If some military activities carried by the Muslims are still reported, the geopolitical dynamic began to reverse in the mid -730s. In 737, Charles Martel took over Avignon and inflicted on his opponents with a defeat in Sigean, on the banks of the Berre. On the other hand, the following events remain confused, both in Latin sources and the Arab sources. Taking advantage of the internal bustle of the Andalusian state, divided by the arrival of the young Prince Omeyyade ʽabd al-Raḥmān ierwhich finally took power in 756, it was finally Pépin le Bref who managed to take over Narbonne (759), where he installed a monetary workshop and a bishop.
Nothing certain on the other hand as to the future of the lands which extended between this city and the Pyrenees, which perhaps returned to the free fold on the occasion of the expedition of Charlemagne against Zaragoza in 778 (p. 71-83). And if thereafter, campaigns were carried out against the Narbonnaise by the emirs of Cordoba (793 and 841), they had no geopolitical impact – except to illustrate that the conquest of Barcelona by the future Louis Le Pieux (801) did not allow to protect Carolingian septimania, still targeted by raids at the beginning of XIe century (p. 85-93).
Conclusion
With this rich and documented work, Philippe Sénac therefore returns to an episode undoubtedly marking in the memory of local populations-the memory of the Islamic presence has variously crystallized there, from the current toponymic repertoire to the folklore of modern times, passing through chivalrous literature (and in particular the Guillaume d’Orange cycle) (p. 108-117).

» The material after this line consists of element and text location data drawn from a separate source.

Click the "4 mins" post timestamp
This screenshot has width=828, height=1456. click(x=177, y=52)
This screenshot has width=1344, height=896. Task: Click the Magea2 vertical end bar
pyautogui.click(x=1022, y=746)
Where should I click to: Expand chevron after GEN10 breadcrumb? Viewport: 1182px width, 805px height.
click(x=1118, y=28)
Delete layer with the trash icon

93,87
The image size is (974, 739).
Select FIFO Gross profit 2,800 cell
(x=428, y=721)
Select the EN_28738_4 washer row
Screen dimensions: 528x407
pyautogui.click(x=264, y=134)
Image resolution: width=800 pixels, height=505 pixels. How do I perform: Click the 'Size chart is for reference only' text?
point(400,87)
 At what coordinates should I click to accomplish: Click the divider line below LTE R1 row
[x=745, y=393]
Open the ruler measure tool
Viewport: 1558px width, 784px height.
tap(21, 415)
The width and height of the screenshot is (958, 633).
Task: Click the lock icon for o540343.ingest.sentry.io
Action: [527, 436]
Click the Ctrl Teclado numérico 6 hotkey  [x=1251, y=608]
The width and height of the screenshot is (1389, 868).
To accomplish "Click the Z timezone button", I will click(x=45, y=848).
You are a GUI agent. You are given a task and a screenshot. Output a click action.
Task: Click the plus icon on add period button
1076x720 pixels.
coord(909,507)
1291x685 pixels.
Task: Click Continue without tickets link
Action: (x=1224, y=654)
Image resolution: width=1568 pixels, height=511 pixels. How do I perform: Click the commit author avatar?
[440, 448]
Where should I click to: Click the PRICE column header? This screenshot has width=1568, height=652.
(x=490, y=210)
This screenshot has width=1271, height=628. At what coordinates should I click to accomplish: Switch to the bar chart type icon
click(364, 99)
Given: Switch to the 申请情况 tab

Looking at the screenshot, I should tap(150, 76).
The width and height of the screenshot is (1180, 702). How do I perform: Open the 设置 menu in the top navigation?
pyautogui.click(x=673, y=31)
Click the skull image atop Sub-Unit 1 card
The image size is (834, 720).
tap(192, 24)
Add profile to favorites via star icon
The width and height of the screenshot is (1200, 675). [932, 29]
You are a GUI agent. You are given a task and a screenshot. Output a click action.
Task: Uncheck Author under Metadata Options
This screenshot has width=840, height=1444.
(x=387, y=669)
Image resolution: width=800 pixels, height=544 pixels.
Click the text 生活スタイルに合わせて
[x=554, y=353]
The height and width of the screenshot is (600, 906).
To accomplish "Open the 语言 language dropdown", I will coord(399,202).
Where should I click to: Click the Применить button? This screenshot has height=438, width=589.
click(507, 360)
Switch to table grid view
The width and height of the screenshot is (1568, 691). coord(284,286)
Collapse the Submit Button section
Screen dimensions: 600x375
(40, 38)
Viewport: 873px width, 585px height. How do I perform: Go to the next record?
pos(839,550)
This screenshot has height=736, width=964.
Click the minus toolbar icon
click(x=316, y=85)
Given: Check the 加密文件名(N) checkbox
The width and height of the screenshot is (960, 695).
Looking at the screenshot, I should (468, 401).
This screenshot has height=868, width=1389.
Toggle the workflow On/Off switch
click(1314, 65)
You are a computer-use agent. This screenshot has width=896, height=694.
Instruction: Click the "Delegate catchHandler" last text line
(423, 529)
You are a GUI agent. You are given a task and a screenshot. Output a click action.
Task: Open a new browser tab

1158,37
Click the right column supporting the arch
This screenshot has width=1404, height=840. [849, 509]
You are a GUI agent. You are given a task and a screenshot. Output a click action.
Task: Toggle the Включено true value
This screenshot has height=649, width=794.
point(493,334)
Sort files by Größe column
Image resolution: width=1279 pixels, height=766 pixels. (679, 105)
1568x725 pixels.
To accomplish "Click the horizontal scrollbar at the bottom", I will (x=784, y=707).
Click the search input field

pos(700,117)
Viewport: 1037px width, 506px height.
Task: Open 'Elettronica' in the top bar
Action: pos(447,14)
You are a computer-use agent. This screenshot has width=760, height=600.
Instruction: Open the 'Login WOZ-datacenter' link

He managed to establish in a convincing manner that it was in Septimania that the sons of the conflict between the Kingdom of the Franks and the Muslims came from Al-Andalus have formed. In doing so, he demonstrates that the geopolitical consequences of the Battle of Poitiers were ultimately, from a historical point of view, only very improper.
Another merit of this book is the prudence of the author, which is careful not to pour into essentialism or catastrophism, in the line of his previous work: Philippe Sénac endeavors in particular to show that religion has never seemed to be a relevant prism in the eyes of the Latin authors when it comes to defining the conquerors, or that the conquest then the Islamic occupation that popular history usually associates them (p. 63-64).
Thus, beyond its scientific contributions, this work also reminds that, for the historian, salvation is in sources-which it would be unwelcome to interpret in the light of a later or, and still, contemporary Islamophobia.